Activity
For the records that follow, please set down exactly the lines between the one holding "Help [button] (592, 140)" and the one holding "Accession A-Z (650, 339)", inclusive, and only those.

◆ ◆ ◆ ◆ ◆ ◆ ◆

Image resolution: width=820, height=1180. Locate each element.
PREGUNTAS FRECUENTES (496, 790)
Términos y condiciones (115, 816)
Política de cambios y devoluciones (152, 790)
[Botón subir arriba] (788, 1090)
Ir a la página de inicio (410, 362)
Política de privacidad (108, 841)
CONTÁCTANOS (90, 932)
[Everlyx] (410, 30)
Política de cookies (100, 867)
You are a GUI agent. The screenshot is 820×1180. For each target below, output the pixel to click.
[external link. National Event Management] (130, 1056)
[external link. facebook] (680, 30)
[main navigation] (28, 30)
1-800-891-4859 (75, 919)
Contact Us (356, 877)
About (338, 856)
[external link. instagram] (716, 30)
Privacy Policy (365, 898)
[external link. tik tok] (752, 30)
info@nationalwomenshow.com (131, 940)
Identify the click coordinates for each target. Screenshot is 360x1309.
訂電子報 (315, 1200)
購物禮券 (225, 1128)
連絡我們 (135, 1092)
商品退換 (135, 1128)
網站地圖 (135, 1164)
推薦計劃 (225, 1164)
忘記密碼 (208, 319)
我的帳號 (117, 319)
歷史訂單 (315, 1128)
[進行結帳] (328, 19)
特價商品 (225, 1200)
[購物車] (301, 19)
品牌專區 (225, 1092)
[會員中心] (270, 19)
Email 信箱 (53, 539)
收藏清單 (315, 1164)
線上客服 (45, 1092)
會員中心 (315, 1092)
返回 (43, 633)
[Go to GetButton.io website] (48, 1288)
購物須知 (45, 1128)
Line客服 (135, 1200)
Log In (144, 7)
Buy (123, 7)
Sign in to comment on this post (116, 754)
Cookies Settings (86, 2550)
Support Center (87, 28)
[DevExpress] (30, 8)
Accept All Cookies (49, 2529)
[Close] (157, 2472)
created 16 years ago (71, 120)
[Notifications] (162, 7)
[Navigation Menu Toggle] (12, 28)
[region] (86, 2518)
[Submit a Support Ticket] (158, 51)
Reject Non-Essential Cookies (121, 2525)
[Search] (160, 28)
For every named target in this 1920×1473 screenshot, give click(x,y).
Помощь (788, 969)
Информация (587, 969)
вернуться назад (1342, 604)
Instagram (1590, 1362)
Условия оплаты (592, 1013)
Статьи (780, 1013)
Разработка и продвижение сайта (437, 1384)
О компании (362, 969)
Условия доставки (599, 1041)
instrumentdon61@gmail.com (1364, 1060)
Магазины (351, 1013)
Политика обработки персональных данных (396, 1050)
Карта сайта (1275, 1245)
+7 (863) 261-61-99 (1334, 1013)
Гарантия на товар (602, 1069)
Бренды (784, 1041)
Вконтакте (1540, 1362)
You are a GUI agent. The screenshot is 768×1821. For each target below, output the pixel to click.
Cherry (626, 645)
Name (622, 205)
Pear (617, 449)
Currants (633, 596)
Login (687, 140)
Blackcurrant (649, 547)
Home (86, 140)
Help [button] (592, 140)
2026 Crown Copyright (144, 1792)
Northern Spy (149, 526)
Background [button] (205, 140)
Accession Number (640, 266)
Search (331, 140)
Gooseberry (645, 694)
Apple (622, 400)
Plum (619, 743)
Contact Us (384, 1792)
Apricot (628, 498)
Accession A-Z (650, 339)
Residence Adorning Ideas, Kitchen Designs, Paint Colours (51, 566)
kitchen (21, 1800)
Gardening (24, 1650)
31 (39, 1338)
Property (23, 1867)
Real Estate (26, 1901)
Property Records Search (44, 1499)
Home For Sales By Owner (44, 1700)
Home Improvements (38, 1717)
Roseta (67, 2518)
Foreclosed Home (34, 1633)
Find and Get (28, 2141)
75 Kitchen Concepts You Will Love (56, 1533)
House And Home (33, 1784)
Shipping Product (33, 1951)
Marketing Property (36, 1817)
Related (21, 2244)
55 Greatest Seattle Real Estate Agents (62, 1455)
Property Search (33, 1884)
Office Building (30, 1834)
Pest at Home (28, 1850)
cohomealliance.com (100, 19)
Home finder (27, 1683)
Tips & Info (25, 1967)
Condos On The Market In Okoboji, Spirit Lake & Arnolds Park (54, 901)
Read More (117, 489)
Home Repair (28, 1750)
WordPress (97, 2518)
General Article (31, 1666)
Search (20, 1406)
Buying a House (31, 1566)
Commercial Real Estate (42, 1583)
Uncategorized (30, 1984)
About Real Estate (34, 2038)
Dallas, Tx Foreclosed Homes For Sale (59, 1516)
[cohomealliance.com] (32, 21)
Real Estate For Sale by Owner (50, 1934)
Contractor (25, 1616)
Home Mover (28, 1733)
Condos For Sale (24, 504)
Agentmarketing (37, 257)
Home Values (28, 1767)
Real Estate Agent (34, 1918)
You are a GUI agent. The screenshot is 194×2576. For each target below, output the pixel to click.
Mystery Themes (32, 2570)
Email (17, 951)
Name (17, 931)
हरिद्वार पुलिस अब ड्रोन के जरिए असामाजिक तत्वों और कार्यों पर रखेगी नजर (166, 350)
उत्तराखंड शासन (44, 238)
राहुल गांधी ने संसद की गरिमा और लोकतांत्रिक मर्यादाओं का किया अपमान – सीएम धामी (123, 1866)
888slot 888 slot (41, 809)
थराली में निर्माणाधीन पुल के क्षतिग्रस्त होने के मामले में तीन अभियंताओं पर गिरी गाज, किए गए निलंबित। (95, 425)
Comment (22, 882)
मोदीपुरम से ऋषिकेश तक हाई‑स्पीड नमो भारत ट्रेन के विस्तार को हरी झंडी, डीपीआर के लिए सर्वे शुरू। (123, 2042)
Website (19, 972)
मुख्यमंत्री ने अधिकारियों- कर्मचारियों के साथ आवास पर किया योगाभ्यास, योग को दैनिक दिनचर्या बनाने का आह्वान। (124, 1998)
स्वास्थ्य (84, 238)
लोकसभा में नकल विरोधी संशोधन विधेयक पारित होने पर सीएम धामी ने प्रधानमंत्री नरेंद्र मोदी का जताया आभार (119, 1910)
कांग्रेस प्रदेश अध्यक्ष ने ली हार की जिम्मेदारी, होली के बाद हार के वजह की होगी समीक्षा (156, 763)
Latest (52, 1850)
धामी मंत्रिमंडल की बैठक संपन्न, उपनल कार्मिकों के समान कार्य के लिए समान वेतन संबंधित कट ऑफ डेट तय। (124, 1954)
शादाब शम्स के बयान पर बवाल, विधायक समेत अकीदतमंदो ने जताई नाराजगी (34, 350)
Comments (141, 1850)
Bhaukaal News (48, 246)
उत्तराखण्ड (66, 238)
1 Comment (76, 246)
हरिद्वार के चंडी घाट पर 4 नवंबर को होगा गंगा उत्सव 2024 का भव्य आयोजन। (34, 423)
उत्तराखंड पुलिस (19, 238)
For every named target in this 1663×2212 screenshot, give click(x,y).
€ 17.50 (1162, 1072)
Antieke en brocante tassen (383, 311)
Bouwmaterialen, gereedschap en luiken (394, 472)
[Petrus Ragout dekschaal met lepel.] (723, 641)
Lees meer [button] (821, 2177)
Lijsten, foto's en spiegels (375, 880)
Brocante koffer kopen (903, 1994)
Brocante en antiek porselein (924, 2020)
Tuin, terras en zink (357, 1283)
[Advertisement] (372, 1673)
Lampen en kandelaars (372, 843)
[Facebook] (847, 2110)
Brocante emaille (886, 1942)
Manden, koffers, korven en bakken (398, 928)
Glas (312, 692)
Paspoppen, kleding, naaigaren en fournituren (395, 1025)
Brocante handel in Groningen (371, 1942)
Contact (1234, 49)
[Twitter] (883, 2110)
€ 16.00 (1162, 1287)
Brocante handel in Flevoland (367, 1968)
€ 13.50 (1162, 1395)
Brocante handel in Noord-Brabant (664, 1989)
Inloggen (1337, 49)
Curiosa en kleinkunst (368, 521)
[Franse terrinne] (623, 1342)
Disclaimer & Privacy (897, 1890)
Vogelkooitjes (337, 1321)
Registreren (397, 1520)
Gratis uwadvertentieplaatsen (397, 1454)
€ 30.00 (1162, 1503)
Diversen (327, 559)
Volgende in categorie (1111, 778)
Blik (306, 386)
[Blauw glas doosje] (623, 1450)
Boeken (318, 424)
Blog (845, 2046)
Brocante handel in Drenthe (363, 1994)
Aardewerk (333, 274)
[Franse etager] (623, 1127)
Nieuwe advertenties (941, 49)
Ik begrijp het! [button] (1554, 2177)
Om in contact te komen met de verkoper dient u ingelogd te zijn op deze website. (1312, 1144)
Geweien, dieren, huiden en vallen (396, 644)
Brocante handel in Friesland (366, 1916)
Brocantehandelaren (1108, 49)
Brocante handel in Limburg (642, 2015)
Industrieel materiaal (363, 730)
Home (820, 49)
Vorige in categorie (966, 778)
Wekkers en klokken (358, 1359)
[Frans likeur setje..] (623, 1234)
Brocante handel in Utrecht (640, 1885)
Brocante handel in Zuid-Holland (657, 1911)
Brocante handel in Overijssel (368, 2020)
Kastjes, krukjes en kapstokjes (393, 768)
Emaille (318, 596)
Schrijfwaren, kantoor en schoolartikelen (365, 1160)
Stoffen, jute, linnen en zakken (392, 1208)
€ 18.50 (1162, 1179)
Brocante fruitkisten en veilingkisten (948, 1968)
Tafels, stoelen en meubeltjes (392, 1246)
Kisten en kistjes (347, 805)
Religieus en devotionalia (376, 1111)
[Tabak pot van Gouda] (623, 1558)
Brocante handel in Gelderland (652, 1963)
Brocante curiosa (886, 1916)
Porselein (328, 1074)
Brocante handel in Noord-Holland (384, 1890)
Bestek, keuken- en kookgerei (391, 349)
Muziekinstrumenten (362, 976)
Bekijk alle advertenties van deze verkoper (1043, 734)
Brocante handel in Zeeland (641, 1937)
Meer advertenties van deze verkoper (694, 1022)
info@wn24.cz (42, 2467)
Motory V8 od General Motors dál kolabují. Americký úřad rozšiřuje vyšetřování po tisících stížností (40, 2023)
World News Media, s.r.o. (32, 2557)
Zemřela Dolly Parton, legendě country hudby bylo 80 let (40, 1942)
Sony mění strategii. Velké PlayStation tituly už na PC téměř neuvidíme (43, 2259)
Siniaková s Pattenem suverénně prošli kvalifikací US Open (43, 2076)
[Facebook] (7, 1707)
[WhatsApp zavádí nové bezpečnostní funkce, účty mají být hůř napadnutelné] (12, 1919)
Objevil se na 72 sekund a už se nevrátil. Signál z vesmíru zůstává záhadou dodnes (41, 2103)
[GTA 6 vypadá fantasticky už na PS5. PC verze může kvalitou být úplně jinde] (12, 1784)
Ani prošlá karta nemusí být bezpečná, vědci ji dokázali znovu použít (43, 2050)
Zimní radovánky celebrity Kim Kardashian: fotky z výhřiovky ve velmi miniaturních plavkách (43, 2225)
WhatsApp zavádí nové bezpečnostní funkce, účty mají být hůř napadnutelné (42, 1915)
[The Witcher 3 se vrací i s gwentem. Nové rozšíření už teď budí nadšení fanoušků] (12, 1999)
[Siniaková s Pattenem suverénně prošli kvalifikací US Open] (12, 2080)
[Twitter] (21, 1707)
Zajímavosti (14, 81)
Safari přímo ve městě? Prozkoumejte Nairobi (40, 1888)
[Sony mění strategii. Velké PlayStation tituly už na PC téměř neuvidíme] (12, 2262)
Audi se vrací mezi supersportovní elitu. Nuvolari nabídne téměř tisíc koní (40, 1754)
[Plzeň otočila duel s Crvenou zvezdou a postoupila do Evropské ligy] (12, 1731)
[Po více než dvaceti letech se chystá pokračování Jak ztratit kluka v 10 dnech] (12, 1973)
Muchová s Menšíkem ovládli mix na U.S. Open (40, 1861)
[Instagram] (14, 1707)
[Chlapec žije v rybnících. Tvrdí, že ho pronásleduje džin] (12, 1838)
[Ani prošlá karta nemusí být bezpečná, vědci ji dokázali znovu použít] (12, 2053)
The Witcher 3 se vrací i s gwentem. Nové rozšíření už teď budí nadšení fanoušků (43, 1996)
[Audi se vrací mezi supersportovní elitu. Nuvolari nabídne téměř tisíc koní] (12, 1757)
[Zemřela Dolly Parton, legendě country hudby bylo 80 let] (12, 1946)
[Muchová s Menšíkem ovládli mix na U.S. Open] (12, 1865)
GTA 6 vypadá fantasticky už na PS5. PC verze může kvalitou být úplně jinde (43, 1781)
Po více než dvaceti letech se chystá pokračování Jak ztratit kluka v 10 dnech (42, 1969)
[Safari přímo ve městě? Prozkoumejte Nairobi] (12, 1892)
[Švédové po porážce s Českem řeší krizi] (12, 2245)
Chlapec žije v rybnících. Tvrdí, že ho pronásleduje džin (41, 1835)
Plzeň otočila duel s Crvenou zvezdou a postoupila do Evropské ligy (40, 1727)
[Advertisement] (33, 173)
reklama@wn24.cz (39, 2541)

◆ ◆ ◆ ◆ ◆ ◆ ◆

Written solution
Help [button] (592, 140)
2026 Crown Copyright (144, 1792)
Northern Spy (149, 526)
Background [button] (205, 140)
Accession Number (640, 266)
Search (331, 140)
Gooseberry (645, 694)
Apple (622, 400)
Plum (619, 743)
Contact Us (384, 1792)
Apricot (628, 498)
Accession A-Z (650, 339)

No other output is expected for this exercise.